There are plenty of moral attitudes expressed in TDKR concerning money. Bane’s utter contempt for the stock traders he brutalizes when he ‘occupies Wall Street’ (more on that later) is clear. “There’s no money here for you to steal,” pleads one financier, who only moments earlier we see gleefully reveling in the pure gambling thrill of the stock market. Bane’s reply is perfectly crafted: “Oh? Then why are you people here?” The League of Shadows 2.0 sees criminality everywhere, especially at the top. Bruce Wayne’s probably pathological paranoia seems particularly attuned to what the richest and most powerful might be up to; this partly explains his near lunatic caution when it comes to his “cold fusion reactor.” Selena Kyle’s ressentiment is palpable when she whispers in Bruce Wayne’s ear at a gaudy gala ball, “Do you think this is gonna last? There's a storm coming, Mr. Wayne. You and your friends better batten down the hatches, because when it hits, you're all gonna wonder how you ever thought you could live so large and leave so little for the rest of us.” This is not a critique of capital, nor should it have to be. It is an expression of class antagonism, not an explication of structural contradictions. This line directly mirrors a line that the Batman tells then-Sergeant Gordon in Batman Begins. As the Batman begins his fight against the mob, he says to Gordon, “Storm’s coming.” It is difficult to tell whether he means his storm or the storm of blowback from the mob. But the storm motif in this Batman trilogy is always a question of the expansion and exaction of justice. It is Selena Kyle who says this to Wayne, not Bane. Perhaps she believes Bane’s paper-thin (and always openly self-denied) leftist rhetoric. Perhaps she is simply pointing out the untenable nature of the current Gotham situation, much as the orphan child does to Officer Blake in the film. It does not, in the end, matter. Kyle is telling Wayne that gross inequality of the kind that exists in Gotham is inherently unjust and that his simplistic definition of justice must expand. But it is important to remember that these are moral claims and morality – at least explicitly – plays little role in traditional Marxist critiques of capital. There is something else going on here.
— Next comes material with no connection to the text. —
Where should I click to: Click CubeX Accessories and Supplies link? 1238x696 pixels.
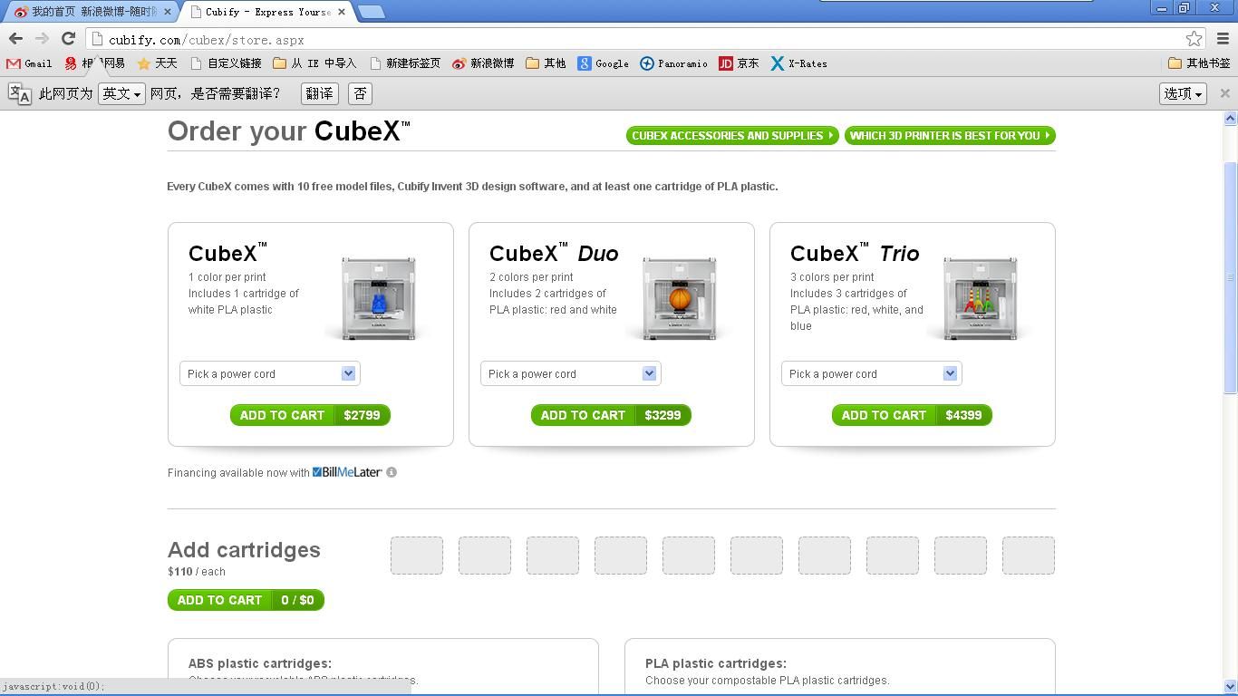pyautogui.click(x=732, y=135)

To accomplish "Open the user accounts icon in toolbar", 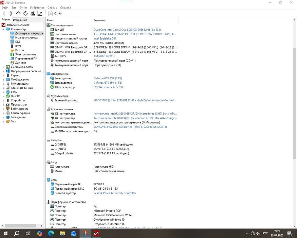I will click(33, 14).
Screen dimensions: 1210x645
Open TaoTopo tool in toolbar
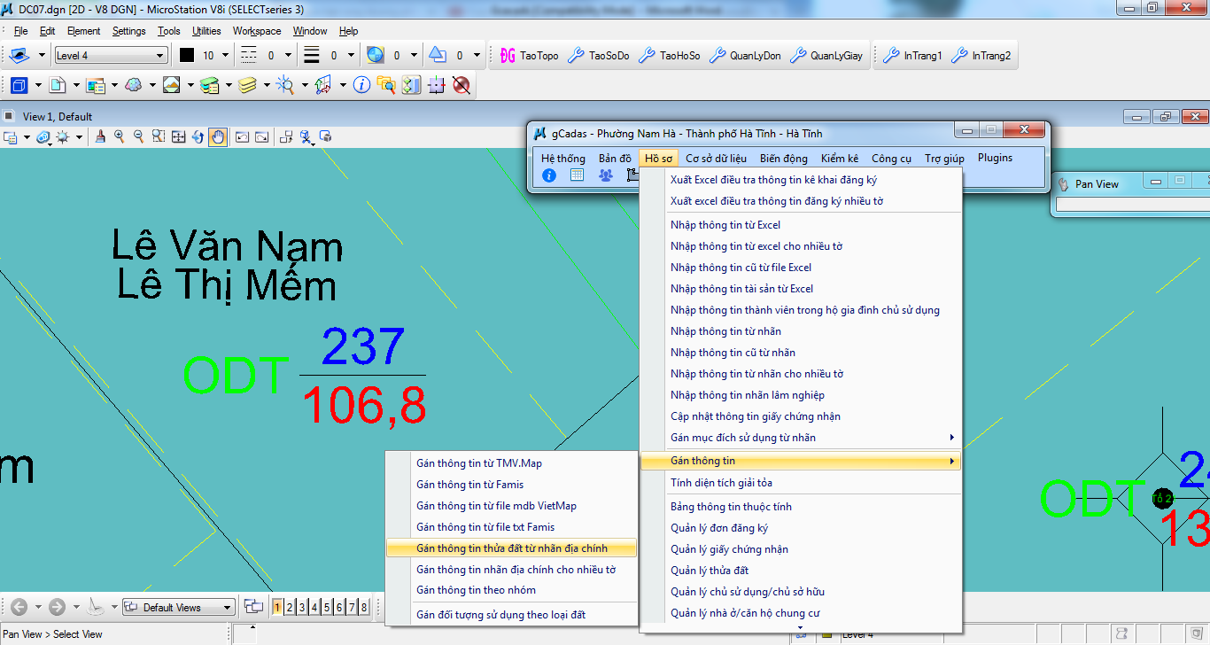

In Which it is Demonstrated that Something Else is Not Occupy Wall Street

News-batbegins1-1Gotham may appear to be “clean” and in “peacetime,” as the mayor and deputy commissioner state at the beginning of TDKR, but the malcontent and resentment that Kyle expresses to Wayne expose the seemingly sturdy foundation of Gotham’s peace and prosperity as the teetering house of cards that it is. The Batman got lucky in the first film. Ras al-Ghul challenges him multiple times to “do what is necessary,” i.e. make the decision of life and death outside the bounds of law. But the Batman gets away on a technicality: “I won't kill you, but I don't have to save you.” It’s a bit of a cop-out, but not a wholly unearned one, in terms of the story that Batman Begins tells us. The League of Shadows’ plan for Gotham depends heavily on earning the loyalty of Bruce Wayne, as we are told early on in the film: “As Gotham's favored son you will be ideally placed to strike at the heart of criminality.” Apparently, Ras al-Ghul is not a very creative thinker and doesn’t update his plan, which relies heavily on a series of Wayne controlled apparati, most crucially the elevated train and Wayne Tower. This gives the Batman a bit of a stacked deck coming into the scenario. He knows these places and these particular pieces of Gotham’s infrastructure far better than Ras does. So it’s no surprise that he gets to have his cake (saving Gotham) and eat it too (not breaking his moral code). But this is no matter; the important point is that the film establishes the Batman’s desire for this arrangement in the first place. He wants it to be the case that this is possible. This is the best possible outcome for the Batman. It just so happens to be the perfect setup for the second film as well. The Joker takes his position more or less straight from Nietzsche’s On the Genealogy of Morals when discussing the attitudes of the so-called “freethinkers” of his day:

    They are far from being free spirits: for they still have faith in truth. When the Christian crusaders in the Orient encountered the invincible order of Assassins, that order of free spirits par excellence, whose lowest ranks followed a rule of obedience the like of which no order of monks ever attained, they obtained in some way or other a hint concerning the symbol and watchword for the highest ranks alone as their secretum: “Nothing is true, everything is permitted.”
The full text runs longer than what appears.